Worauf das große Geld jetzt schaut
Der Juni-Schritt ist für die Märkte ein alter Hut, also hängt die Positionierung nun am Pfad. Erwarten Sie, dass Lagarde volle Optionalität bewahrt und eine Sommerfortsetzung am Leben hält, ohne sich festzulegen. Ein finaler 25-Basispunkte-Schritt im dritten Quartal würde den Einlagensatz auf 2,50 Prozent heben, und das Timing Juli gegen September zählt weniger als das Ziel.
Hier lohnt der Gedanke: Die EZB entscheidet sich, das Aufwärtsrisiko bei der Inflation zu bekämpfen statt das Abwärtsrisiko beim Wachstum, obwohl die eigenen Prognosen eine stockende Wirtschaft zeigen.

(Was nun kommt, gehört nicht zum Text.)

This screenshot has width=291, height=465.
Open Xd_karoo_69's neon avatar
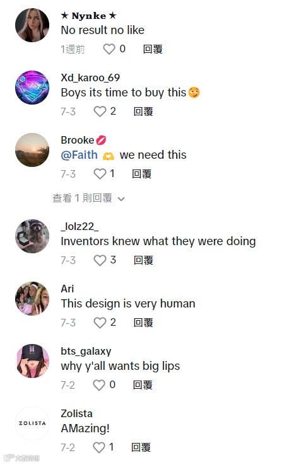coord(32,88)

Diese Präferenz formt den Trade.
- EUR/USD: Ein falkenhaftes Festhalten an der Optionalität könnte kurzfristig stützen, doch die taubenhaften Wachstumsrevisionen deckeln das Aufwärtspotenzial.
- Kurzes Ende der EUR-Zinsen: Wenige Daten vor Juli machen Zweitrundeneffekte schwer einschätzbar; mittelfristig sprechen die Argumente weiter für niedrigere Swap-Sätze am kurzen Ende.
- Europäische Aktien und Bunds: Eine stockende Wirtschaft bei strafferer Geldpolitik ist eine unbequeme Mischung für Risikoanlagen und Anleiherenditen.
- Brent und Energie: Da das Öl die Inflationsanhebung treibt, bleibt Rohöl der Schwungfaktor für die gesamte Prognose.
Das eigentliche Risiko ist nicht die Anhebung selbst. Es ist die Chance, dass schwaches Wachstum auf zähe Kernpreise trifft und die EZB in die Schwäche hinein strafft. An den Handelstischen heißt es, die Botschaft am Donnerstag, nicht die Zahl, wird den Ton für die zweite Jahreshälfte setzen.